I- Desde que a acção e apenas cautelar contra o subscritor e avalistas de livranças e não fundada em contrato de desconto, o Autor podia accionar todos eles, como fez, visto serem solidariamente responsaveis, e como o permitem os artigos 77, 43 e 47, da Lei Uniforme relativa as Letras e Livranças, não sendo ilegal o litisconsorcio voluntario - artigo 27, do Codigo de Processo Civil.
II- Dado os avalistas serem responsaveis da mesma maneira que a pessoa avalisada e não sendo necessario o protesto em relação ao aceitante de uma letra ou subscritor de uma livrança, tambem não e necessario o protesto em relação aos seus avalistas.
III- A norma do artigo 4 do Decreto-Lei n. 262/83, de 16 de Junho não e inconstitucional, sendo aplicavel aos juros moratorios das letras e livranças e não o juro de 6% do artigo 48, n. 2 da Lei Uniforme relativa as Letras e Livranças.
IV- A Portaria 807-U1/83 de 30 de Julho, para alem de se reportar a obrigações substancialmente comerciais e não a obrigações cambiarias, não abrange os estabelecimentos bancarios, ao pretender conceder protecção as empresas comerciais, dado que aqueles estabelecimentos, pelo seu fim especifico e pelos seus mecanismos proprios, não estão sujeitos a circunstancias semelhantes as que ocorrem com as restantes empresas comerciais e, por isso, não devem beneficiar da aludida protecção.

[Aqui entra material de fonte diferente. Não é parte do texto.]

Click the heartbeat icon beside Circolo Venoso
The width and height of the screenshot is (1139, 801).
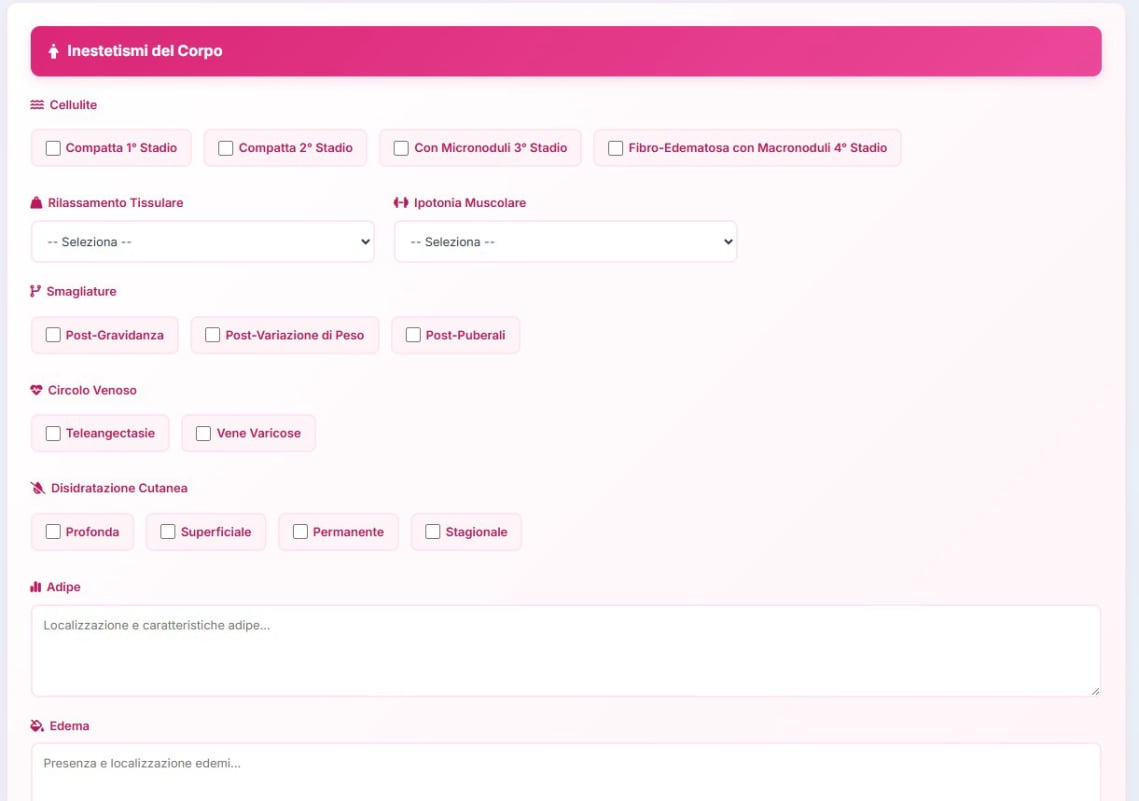(x=37, y=391)
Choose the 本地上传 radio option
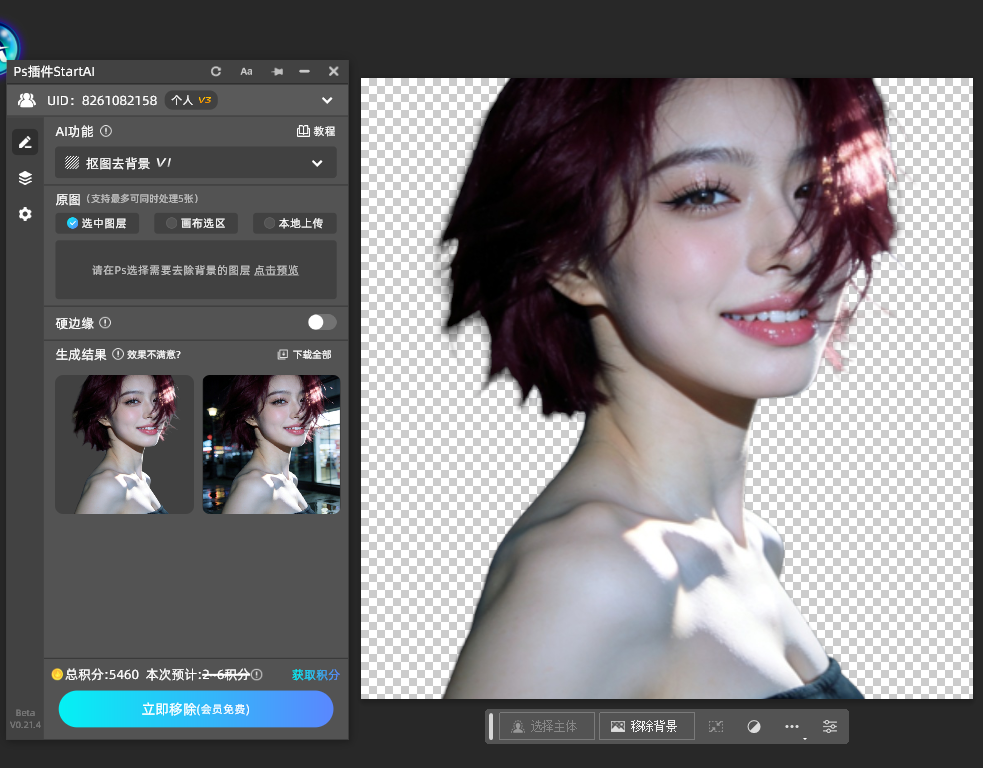983x768 pixels. coord(294,223)
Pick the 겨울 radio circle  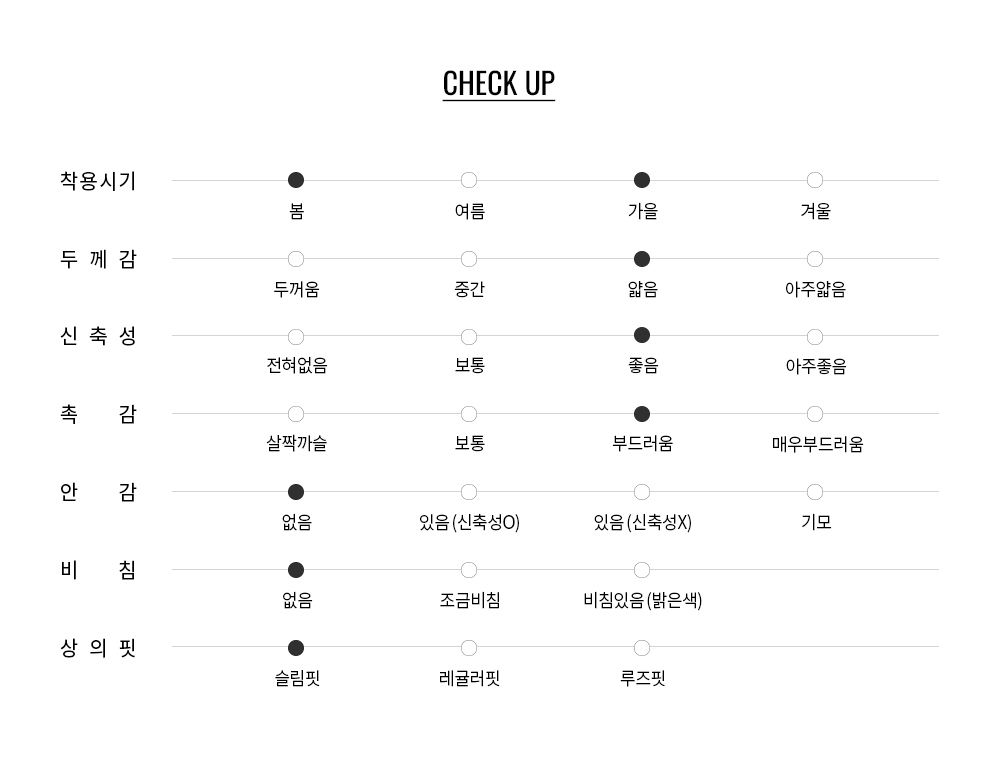815,180
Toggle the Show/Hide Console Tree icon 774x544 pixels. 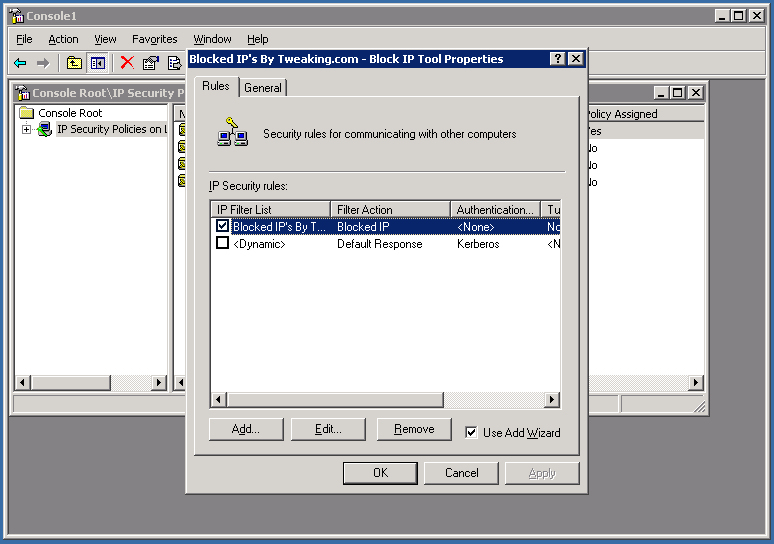[x=97, y=63]
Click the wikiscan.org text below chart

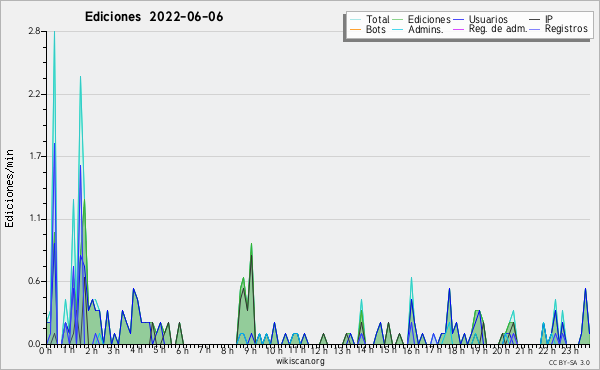(300, 361)
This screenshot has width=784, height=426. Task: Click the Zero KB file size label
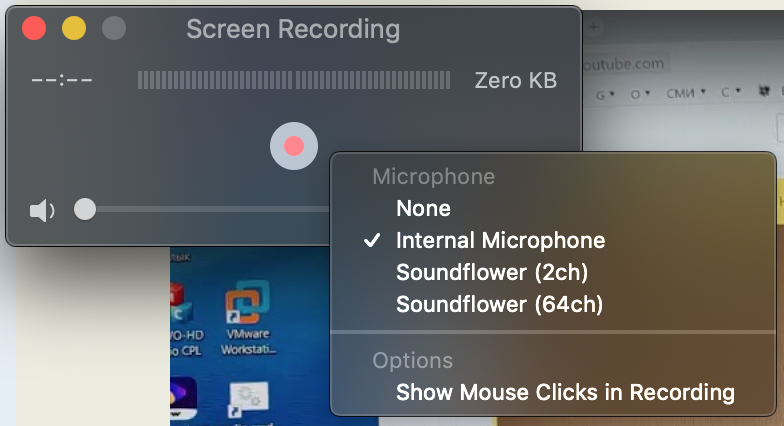pos(515,80)
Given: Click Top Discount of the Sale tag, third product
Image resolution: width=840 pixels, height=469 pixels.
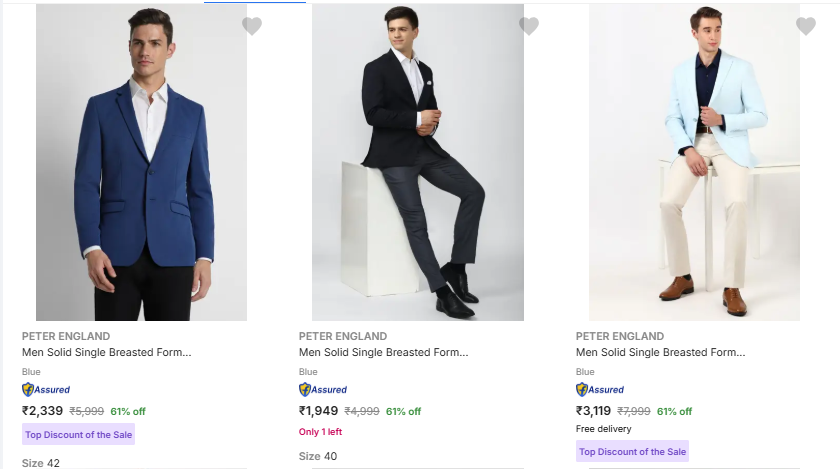Looking at the screenshot, I should pos(632,451).
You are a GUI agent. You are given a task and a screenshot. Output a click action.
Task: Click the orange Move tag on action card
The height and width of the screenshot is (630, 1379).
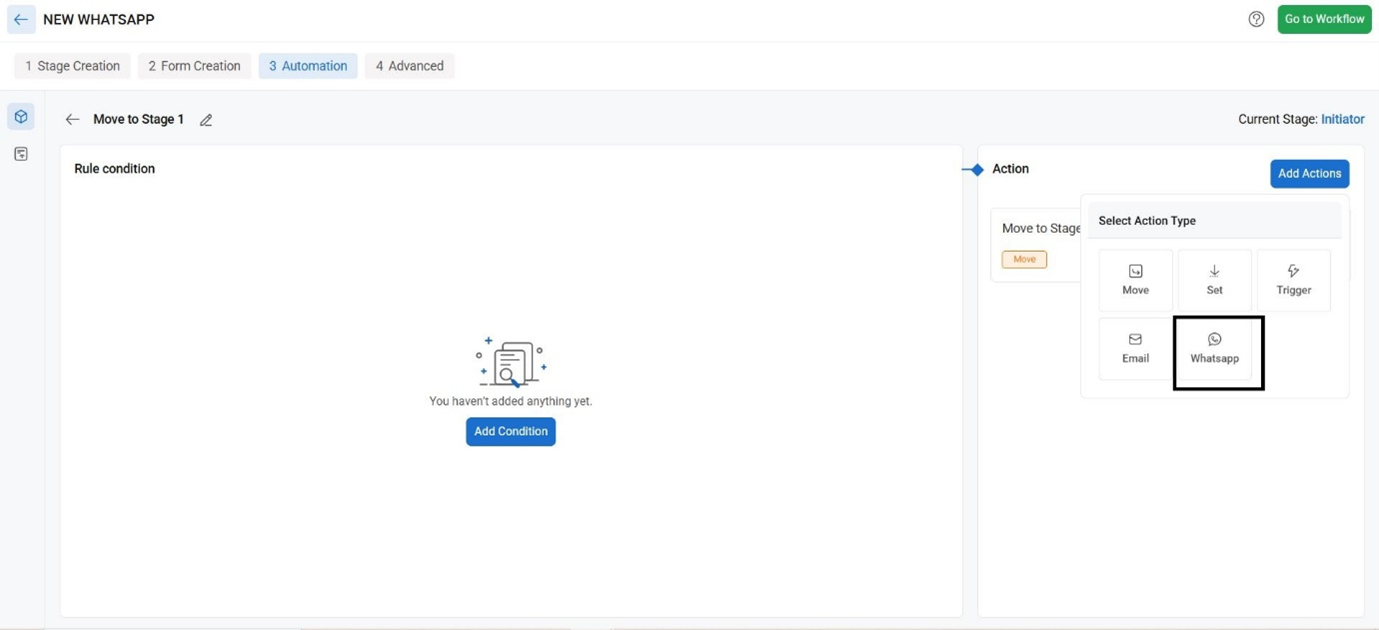coord(1024,259)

V- O imposto do selo previsto no artigo 120-A da respectiva Tabela Geral respeita apenas a operações bancarias, e a taxa de 0,5% para o Fundo de Compensação previsto no artigo 14 n. 1 do Decreto-Lei n. 124/77 de 1 de Abril refere-se apenas a contratos de viabilização, pelo que tanto aquele imposto como esta taxa, mencionados na citada Portaria 807-U1/83, não tem aplicação em acções que tenham por objecto obrigações cambiarias.